JOB A >> Translate this sentence from the passage on autonomous weapons into Spanish: "A computer does not understand those terms because it does not have the human experiences associated with learning them."
JOB B >> Rewrite the passage on autonomous weapons from "This makes it" to "do anything else).", and swap "skin color" for "clothing".
JOB C >> Carry on the passage on autonomous weapons from its last sentence.

DOCUMENT EXCERPT >>
This is present in the form of lethal autonomous weapon systems (LAWS) which are drones that are able to identify and kill a target without intervention from a human. For many, they have the loving nickname of “killer robots.” This means that A.I., a system of binary code, can scan a person and kill them without any kind of human approval. Undoubtedly, this idea is a little difficult to comprehend and it feels like an apocalypse.

It may be natural to think robots would be competent, even beneficial by taking out the emotional aspect of human-on-human warfare. Yet that is the entire problem. According to Frank Pasquale, a professor at Brooklyn Law School, algorithms today within LAWS are not capable of distinguishing between combatants and noncombatants; they would confuse a person holding a gun with a person holding an ice cream cone. That is why you are forced to identify traffic lights or crosswalks in CAPTCHAs. It is a great test to find A.I. because there are no algorithms to truly identify qualities that require a human’s societal knowledge. 

For example, you can not describe a cat with just numbers; you have to use terms like fur or claws. A computer does not understand those terms because it does not have the human experiences associated with learning them. You would know I am describing a cat because you have seen one before and you are familiar with the concepts of fur and claws. However, with something that has no experience with texture or sound or any form of life, how do you do it? Currently, it is impossible. As Pasquale says, “By ruling out the possibility of combat, the drone destroys the very possibility of any clear differentiation between combatants and noncombatants”. 

This makes it all the easier to limit these programs, as Pasquale says, to discriminatory weapons that target based on skin color or region rather than on behavior. It would be all too easy to input racist descriptors and allow civilians to be caught in the crossfire (and it could very well be unable to do anything else). 

Pasquale also says that a looming threat is that these A.I.s can spill over from warfare to domestic use. He states that “Once deployed in distant battles and occupations, military methods tend to find a way back to the home front. They are first deployed against unpopular or relatively powerless minorities and then spread to other groups. U.S. Department of Homeland Security officials has gifted local police departments with tanks and armor. Sheriffs will be even more enthusiastic for A.I.-driven targeting and threat assessment.”

Undoubtedly, this is a huge problem. Researcher Toby Walsh from the University of New South Wales-Sydney even says that these weapons can be more devastating than nuclear bombs. Not only do they cause unnecessary death abroad, but they will soon bleed over into U.S. streets.

ROWS >>
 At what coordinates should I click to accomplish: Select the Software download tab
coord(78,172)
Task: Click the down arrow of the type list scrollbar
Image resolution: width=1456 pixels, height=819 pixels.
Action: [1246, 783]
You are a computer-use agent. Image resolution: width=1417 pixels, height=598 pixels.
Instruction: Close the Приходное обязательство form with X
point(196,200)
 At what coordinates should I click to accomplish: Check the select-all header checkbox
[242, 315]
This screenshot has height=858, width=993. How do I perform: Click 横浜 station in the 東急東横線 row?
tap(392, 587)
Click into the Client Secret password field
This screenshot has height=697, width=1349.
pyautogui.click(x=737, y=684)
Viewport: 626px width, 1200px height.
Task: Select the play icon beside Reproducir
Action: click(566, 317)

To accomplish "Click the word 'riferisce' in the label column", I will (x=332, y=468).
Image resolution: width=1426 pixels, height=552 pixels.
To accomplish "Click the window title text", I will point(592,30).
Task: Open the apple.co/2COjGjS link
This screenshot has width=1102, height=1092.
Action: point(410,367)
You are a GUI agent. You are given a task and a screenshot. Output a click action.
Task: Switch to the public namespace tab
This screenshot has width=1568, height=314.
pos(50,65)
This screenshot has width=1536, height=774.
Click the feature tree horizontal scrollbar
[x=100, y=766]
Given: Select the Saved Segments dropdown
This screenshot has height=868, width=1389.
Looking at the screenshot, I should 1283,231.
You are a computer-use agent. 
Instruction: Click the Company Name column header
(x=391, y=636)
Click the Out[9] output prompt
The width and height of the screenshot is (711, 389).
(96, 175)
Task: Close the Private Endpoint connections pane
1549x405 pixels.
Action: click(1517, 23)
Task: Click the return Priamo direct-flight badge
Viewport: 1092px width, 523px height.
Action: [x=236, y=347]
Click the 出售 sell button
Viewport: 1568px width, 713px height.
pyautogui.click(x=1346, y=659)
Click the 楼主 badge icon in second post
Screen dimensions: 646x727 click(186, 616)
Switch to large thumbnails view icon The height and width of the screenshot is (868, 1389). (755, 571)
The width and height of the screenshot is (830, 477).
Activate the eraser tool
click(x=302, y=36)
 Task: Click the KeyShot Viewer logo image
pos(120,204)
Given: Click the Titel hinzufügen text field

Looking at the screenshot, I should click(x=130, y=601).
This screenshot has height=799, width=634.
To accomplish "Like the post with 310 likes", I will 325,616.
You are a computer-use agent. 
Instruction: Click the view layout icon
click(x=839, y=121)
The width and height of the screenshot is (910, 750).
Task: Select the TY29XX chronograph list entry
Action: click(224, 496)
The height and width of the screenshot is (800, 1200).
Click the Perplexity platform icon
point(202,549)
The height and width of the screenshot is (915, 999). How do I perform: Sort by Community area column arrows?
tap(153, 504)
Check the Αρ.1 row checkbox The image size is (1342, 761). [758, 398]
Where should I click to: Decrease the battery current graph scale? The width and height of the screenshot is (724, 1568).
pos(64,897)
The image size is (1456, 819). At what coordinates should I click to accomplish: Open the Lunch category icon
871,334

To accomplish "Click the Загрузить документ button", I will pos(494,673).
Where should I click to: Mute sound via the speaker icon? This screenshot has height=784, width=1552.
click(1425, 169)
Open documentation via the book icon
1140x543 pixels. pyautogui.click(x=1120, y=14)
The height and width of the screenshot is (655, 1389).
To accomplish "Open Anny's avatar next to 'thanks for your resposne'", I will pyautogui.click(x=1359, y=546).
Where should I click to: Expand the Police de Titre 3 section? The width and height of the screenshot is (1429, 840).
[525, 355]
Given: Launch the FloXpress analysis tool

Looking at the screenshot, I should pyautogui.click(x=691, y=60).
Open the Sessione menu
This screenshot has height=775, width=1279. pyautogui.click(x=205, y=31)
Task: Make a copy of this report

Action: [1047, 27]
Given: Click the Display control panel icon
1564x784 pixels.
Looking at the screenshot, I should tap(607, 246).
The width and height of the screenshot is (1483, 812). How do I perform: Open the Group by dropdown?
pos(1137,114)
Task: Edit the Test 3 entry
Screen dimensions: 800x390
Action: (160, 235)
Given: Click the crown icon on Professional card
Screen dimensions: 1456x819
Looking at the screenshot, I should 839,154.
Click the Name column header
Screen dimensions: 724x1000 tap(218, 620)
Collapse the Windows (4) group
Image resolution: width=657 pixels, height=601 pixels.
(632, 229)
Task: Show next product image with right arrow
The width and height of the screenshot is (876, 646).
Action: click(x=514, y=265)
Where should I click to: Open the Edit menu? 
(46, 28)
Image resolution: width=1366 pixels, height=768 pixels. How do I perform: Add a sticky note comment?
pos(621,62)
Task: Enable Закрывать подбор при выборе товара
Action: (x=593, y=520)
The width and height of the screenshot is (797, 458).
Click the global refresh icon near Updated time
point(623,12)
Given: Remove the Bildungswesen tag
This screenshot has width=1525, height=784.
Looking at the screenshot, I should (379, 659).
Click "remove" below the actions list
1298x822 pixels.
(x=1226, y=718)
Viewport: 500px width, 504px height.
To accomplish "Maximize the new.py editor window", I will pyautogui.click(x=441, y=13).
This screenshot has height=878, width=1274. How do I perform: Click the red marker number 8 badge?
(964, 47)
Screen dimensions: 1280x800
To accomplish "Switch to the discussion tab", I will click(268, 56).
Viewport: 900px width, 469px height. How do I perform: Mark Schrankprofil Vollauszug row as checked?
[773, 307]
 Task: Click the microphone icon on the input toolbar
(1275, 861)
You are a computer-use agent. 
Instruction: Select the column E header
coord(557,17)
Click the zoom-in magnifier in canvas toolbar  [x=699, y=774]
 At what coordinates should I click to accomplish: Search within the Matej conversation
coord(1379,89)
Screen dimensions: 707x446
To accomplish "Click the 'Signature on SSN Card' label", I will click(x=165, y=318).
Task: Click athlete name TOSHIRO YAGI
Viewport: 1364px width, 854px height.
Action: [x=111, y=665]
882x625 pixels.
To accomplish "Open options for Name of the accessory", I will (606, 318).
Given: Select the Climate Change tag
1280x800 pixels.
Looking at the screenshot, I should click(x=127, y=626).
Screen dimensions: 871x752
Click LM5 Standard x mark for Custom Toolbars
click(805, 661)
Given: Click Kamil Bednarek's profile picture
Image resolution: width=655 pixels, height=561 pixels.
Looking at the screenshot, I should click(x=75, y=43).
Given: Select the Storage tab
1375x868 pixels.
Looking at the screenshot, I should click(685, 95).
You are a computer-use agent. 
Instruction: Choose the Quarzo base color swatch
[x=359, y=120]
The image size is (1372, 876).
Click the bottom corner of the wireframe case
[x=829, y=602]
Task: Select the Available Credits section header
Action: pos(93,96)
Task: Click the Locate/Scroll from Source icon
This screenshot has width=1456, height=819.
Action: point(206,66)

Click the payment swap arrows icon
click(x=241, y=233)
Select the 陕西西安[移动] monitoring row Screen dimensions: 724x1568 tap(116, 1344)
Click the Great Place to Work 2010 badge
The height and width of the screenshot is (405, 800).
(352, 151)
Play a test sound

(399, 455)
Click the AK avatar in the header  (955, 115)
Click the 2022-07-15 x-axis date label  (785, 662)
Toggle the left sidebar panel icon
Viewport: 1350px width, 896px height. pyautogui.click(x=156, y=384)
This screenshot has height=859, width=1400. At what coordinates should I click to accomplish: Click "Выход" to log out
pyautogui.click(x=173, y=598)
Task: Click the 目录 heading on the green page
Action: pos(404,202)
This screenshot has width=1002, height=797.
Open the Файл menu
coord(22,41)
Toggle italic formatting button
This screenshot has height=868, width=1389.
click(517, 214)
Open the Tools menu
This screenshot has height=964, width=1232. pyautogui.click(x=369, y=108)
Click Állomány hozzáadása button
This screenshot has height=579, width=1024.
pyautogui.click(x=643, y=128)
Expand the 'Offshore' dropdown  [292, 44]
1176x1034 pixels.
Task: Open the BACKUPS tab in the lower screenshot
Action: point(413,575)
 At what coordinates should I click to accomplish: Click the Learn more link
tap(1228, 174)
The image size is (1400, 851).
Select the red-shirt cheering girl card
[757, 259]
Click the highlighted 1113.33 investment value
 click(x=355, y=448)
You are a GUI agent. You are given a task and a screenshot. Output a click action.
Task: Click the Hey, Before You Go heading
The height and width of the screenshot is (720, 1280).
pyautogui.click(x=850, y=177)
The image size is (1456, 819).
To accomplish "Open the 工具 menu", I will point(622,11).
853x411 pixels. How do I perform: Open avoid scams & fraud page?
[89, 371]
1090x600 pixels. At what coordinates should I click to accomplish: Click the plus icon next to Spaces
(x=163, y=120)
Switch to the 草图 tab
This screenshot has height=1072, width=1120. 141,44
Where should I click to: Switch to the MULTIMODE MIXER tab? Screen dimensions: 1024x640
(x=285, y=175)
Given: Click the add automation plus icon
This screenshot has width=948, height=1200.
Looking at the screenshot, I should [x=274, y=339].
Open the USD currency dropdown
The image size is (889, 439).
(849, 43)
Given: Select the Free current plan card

RESULT A >> Una computadora no entiende esos términos porque no tiene las experiencias humanas asociadas con aprenderlos.

RESULT B >>
This makes it all the easier to limit these programs, as Pasquale says, to discriminatory weapons that target based on clothing or region rather than on behavior. It would be all too easy to input racist descriptors and allow civilians to be caught in the crossfire (and it could very well be unable to do anything else).

RESULT C >>
The natural answer to this problem is to stop the progression of these weapons; they seem to have no natural benefit. However, according to the Congressional Research Service, there is no U.S. nor overarching international policy that prohibits the development or deployment of these weapons. Turkey has even already had a kill with these drones. While the concern was brought to the United Nations last December, both the United States and Russia refused to agree to full restrictions on LAWS. Now, it seems unlikely that any nation will make peaceful policies amidst the conflicts in Ukraine. By the time the war is over, it may be too late and the post soviet states could be using these weapons against all of their enemies without hesitation.

The one hope to solve this, at this point in time, is to pose an international treaty. Currently, the Convention on Certain Conventional Weapons (CCW) treaty from 1995 regarding blinding laser weapons is still being upheld by Russia even as it looks at tactical nukes. Jen Ziemke, a John Carroll professor of political science with a focus on foreign affairs, says that the closest Russia has gotten to breaking this is deploying satellites, not for the purpose of blindness, but rather as “just part of space-to-space combat.

“It is one of the many reasons why the layer of satellites is increasingly in the domain of conflict, and why there is a new combatant command called the Space Force,” Ziemke continued.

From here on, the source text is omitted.